17 de julho de 2020
Tudo começou naquele “não sei” sem convicção, entendido (pelo meu pai) como um sim.
Nove meses depois: – Que bebê mais fofo! E dê-lhe selfie no Face, Instagram…
Agora eu era o Príncipe (talvez até com poderes de Rei).
Proibido me deixar chorar. Liberada a overdose de colo, mimos, brinquedos, cafunés…
Dormir tranqüilo todo o dia. Mamá, xixi, dor de barriga, atenção e cuidados exclusivos a noite inteira.
Papai, eu nunca mais vi. Deve estar trabalhando, jogando bola, cozinhando, vendo filme, comprando alguma coisa para mim… Sei lá!
Aprendo a caminhar e isso exige cuidados redobrados. Deus me livre de cair, comer insetos, enfiar amendoim no nariz, ouvido.

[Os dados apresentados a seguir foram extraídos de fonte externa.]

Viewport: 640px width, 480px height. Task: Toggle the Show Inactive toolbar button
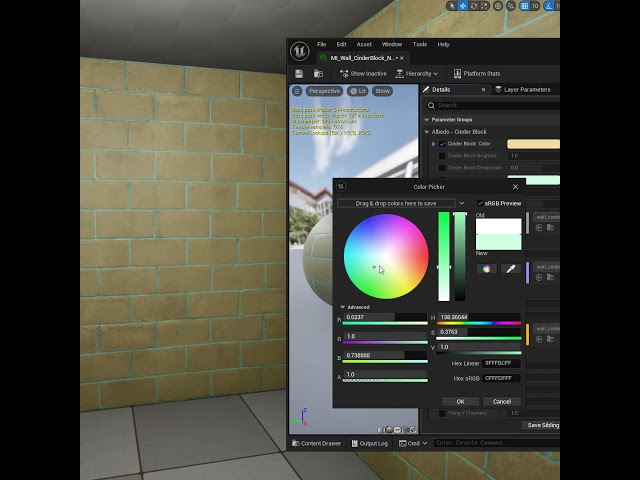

E chega a hora de ir pra Escola. Que legal fazer amigos, mas “ai” daquele que ousar bater em mim! Mamãe chama a Polícia Federal, o FBI, até a SWAT …
Eu sou o cara!
Se tirar nota baixa, o problema é o professor, o currículo, o MEC. Eu não tenho nada a ver com isso. E mamãe resolve tudo junto à secretaria, direção, onde for… A mensalidade tá em dia, a escola (particular) não vai querer perder alunos nesta crise. Azar da “Tia”!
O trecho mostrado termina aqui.